Lisa is an executive in a staffing company and has had three direct managers in the span of eight months due to corporate restructuring. Each manager brought a different set of expectations for how Lisa needed to do her job. One manager was a “micro manager” who questions every move she made. The next manager was more “hands off,” leading Lisa to wonder if she was doing the job properly. Once she started to report to her third manager, her direct reports began to complain about Lisa and her inconsistency. They said she was alternately frantically criticizing them and then would leave them alone for weeks at a time. They didn’t know where they stood. Lisa took this feedback very hard. She has a strong need to do the best she can for her organization and gets down on herself when she is not “the best.” She began to tell herself a story that she may not be right for this job. She began to tell herself that maybe she shouldn’t be a leader. If someone needed to tap into her resilience, it was Lisa.

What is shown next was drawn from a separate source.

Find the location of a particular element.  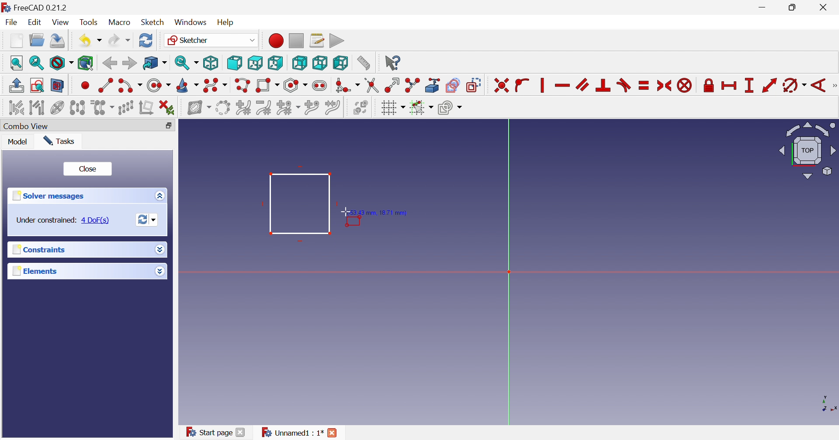

Modify knot multiplicity is located at coordinates (288, 108).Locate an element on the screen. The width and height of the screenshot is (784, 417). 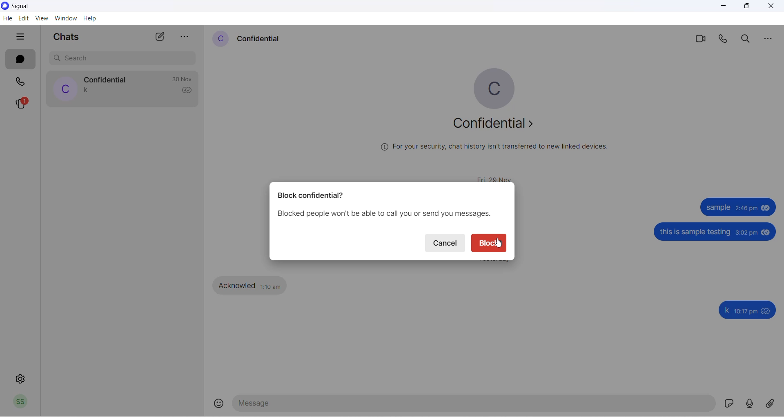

The Merriam-Webster’s Collegiate® Dictionary, Eleventh Edition defines resilience as, “an ability to recover from or adjust easily to misfortune or change.” Reivich and Shatte identify four uses for resilience. Many individuals must call on their reserves of resilience to overcome the negative experiences of their childhood. Abuse, divorce, poverty, and neglect can weigh heavy on those who have experienced any of them during childhood. Resilience helps to contain the damage of these experiences and help the individual live the life they want. Resilience also helps us steer through the everyday stresses and hassles that fill modern life. A third use of resilience is to help us bounce back from adverse events such as job loss, divorce, a death in the family. We can become either helpless or resigned to our fate or can use our internal resources to bounce back. Finally, resilience helps us reach out into the world and find renewed purpose and meaning in life. This allows us to achieve what we are capable of.
Martin Seligman, in Learned Optimism (1990) determined that resilience skills can be learned. While we cannot change the events of our past or the world around us, we can change the way we think about those events. One of the ways we can start changing our resilience mindset is to be more realistic in our thinking. By accurately assessing one’s own strengths, identifying the true causes of problems and evaluating oneself and others, we get a truer picture of the events unfolding around us and our level of control over those events.
We all need resilience, but leaders in particular need to understand how resilience – or change-readiness – can make them and their organizations successful over time. Leaders need to understand how to develop resilience in their teams and in their organizations as well as cultivating their own ability to bounce back from change and challenge.